The dollar pulled back some gains recorded on Monday against most of its major rivals at London’s trading session, amid worries about the second wave of COVID-19 caseloads in the emerged markets that include France, Germany, and the United States.
Against a basket of major global currencies, the U.S dollar dropped by 0.13% at the time of this publication.
Also, the highly contested U.S election made currency traders a bit cautious about taking large currency positions.
However, since the U.S election is about a week away, many currency traders appear to have already figured out their positions.
Quick fact: The U.S. Dollar Index tracks the greenback against a basket of major global currencies such as the Japanese yen, British pound sterling, Swedish Krona, Euro, etc. Individuals hoping to meet foreign exchange payment obligations via dollar transactions to countries like Europe, and Japan, would need to pay more dollars in fulfilling such payment obligations.
What they are saying
Stephen Innes, Chief Global Market Strategist at Axi in a note to Nairametrics further gave insights on the macros prevailing at the currency market
“The markets want to load up on currencies but are still dealing with the fool me twice syndrome, as inaccurate polls from 2016 remain fresh in their mind and are wary of making the same mistake twice in a row.

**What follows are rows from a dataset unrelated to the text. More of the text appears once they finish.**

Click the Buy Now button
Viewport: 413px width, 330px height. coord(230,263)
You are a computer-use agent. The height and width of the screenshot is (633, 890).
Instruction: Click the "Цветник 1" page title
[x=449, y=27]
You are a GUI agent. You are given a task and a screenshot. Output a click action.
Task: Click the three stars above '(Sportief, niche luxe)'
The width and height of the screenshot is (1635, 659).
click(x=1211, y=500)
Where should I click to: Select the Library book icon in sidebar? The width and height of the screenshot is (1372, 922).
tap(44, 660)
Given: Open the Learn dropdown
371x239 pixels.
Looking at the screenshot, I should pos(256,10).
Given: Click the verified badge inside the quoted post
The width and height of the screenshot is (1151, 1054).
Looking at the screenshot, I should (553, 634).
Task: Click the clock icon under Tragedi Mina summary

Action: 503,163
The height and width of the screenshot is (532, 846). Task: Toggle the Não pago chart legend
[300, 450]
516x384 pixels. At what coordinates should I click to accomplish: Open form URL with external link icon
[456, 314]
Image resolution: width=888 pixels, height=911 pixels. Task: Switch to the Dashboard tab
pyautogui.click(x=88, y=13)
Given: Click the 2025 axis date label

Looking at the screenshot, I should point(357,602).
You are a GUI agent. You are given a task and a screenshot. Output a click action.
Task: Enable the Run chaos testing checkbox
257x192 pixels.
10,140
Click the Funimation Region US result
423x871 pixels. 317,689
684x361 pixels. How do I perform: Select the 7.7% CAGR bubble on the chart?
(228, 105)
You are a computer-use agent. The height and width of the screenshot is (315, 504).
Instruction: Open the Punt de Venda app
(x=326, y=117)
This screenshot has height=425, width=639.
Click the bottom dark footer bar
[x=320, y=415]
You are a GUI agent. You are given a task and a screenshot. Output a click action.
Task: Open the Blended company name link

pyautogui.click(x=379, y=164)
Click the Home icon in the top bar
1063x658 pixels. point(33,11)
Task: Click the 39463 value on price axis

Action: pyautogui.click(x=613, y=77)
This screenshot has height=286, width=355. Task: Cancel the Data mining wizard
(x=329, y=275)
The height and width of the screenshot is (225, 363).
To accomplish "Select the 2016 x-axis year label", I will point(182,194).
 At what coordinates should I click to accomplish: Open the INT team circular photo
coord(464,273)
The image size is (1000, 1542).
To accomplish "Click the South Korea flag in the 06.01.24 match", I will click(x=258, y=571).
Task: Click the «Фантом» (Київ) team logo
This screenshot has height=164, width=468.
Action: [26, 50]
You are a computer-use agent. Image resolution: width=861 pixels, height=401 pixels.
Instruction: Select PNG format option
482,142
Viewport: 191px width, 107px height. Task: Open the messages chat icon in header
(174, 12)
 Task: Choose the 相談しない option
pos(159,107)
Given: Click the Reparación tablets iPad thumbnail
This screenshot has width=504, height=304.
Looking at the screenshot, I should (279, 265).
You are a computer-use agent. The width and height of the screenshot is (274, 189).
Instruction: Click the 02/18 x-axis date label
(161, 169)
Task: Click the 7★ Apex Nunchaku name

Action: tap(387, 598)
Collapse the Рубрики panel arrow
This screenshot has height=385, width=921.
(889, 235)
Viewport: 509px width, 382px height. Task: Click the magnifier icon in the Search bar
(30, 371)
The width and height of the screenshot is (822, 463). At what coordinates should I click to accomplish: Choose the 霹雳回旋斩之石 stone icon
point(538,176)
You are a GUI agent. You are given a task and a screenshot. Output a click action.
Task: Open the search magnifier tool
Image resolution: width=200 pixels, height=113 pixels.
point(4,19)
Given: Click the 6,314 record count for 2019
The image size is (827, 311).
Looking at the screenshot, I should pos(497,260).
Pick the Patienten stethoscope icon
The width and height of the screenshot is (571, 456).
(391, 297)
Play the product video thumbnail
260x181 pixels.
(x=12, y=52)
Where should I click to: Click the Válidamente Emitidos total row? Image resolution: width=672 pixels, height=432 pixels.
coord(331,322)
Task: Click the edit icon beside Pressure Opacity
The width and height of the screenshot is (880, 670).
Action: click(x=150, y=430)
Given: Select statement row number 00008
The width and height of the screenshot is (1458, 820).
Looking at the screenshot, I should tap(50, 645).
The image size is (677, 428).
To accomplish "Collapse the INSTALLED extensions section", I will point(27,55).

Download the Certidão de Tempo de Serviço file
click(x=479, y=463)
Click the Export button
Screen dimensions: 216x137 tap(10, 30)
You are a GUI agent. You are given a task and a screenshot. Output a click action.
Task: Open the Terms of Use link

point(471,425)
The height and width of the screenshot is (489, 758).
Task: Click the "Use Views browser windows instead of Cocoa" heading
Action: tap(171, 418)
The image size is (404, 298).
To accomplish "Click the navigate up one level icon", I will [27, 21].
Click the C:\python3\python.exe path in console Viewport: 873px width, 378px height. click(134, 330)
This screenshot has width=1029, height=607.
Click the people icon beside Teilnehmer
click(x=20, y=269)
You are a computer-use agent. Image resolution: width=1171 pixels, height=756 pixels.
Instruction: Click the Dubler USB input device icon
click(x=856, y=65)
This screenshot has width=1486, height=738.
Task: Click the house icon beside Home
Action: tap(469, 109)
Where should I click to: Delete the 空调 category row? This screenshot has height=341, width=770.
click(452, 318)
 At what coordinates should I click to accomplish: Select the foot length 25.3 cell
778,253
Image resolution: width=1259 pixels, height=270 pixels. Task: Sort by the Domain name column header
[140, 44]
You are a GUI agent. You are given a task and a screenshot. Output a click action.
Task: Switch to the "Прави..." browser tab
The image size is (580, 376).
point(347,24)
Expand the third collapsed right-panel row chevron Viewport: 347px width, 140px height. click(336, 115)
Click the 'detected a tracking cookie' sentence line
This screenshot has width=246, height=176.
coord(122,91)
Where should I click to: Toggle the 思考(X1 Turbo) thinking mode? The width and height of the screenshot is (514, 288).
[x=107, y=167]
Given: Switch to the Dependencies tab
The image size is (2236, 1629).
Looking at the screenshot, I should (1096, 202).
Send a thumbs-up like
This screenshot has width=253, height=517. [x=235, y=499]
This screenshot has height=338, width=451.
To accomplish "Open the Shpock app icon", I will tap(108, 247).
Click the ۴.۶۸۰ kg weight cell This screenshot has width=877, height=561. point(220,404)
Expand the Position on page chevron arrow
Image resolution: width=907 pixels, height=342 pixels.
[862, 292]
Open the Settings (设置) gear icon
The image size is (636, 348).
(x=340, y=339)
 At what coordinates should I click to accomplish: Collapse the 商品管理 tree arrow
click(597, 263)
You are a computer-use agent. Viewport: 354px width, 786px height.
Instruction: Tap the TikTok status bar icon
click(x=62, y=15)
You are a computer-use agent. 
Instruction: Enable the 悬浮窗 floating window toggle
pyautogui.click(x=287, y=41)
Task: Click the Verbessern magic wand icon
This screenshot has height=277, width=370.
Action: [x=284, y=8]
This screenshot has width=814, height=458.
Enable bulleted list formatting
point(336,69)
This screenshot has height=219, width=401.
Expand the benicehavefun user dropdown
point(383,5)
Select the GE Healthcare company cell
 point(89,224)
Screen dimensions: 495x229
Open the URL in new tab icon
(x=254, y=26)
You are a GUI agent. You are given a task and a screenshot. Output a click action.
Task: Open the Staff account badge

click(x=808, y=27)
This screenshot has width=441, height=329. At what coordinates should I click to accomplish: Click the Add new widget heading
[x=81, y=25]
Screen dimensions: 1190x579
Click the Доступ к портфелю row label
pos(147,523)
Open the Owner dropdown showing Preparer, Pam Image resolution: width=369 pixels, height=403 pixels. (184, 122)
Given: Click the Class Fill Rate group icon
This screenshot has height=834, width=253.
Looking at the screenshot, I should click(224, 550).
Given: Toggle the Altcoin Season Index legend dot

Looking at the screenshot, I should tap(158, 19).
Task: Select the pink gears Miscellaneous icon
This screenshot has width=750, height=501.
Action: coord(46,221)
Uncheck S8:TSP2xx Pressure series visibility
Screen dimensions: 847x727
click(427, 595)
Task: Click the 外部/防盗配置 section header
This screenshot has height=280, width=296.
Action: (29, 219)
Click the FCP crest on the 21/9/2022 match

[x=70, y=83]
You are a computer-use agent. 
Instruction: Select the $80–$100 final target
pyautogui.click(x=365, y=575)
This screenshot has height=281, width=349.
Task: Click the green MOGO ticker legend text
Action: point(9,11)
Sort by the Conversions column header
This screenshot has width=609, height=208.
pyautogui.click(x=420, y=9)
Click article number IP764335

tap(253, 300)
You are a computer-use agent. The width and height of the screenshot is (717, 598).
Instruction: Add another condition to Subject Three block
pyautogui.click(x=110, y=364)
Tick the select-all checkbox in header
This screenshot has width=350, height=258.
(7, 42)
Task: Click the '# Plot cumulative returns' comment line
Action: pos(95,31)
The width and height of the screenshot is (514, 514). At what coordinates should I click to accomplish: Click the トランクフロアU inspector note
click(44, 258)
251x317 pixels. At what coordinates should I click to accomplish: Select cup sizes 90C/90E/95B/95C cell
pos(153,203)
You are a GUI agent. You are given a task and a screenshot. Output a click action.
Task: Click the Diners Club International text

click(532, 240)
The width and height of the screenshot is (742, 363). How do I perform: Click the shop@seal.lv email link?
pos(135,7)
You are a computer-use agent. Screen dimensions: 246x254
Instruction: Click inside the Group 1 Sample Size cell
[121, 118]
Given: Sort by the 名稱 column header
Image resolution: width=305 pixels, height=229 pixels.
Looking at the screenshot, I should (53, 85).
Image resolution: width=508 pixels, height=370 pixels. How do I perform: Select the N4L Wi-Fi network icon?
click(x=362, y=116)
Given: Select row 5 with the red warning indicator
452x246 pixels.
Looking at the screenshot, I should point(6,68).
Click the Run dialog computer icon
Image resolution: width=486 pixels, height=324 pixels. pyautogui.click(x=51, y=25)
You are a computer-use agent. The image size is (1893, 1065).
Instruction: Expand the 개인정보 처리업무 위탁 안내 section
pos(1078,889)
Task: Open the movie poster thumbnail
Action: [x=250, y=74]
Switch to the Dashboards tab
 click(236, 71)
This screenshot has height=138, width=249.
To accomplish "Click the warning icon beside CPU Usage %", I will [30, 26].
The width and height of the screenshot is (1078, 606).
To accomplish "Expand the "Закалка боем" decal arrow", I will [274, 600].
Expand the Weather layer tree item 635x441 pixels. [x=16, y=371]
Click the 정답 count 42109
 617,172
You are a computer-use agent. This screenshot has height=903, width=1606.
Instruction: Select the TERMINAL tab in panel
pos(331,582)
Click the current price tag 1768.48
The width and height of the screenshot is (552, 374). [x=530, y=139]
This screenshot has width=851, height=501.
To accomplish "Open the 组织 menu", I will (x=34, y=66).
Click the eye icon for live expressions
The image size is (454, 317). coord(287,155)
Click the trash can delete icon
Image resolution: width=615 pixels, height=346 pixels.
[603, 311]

“And this has introduced significant bias for the past week. Traders want to get involved but are holding back, fearing the worst-case of a socially disruptive outcome and have not fully started to take heart in the improved prospects of a bipartisan stimulus agreement even as the dollar sits on the brink of the next leg lower.”
“Adding more pressure on the dollar in the midterm,” are comments made by Federal Reserve Chair, Jerome Powell, stating an accommodative shift in the central bank’s approach to inflation is increasing pressure on the greenback as currency traders interpreted that U.S interest rates could remain lower for a longer period of time.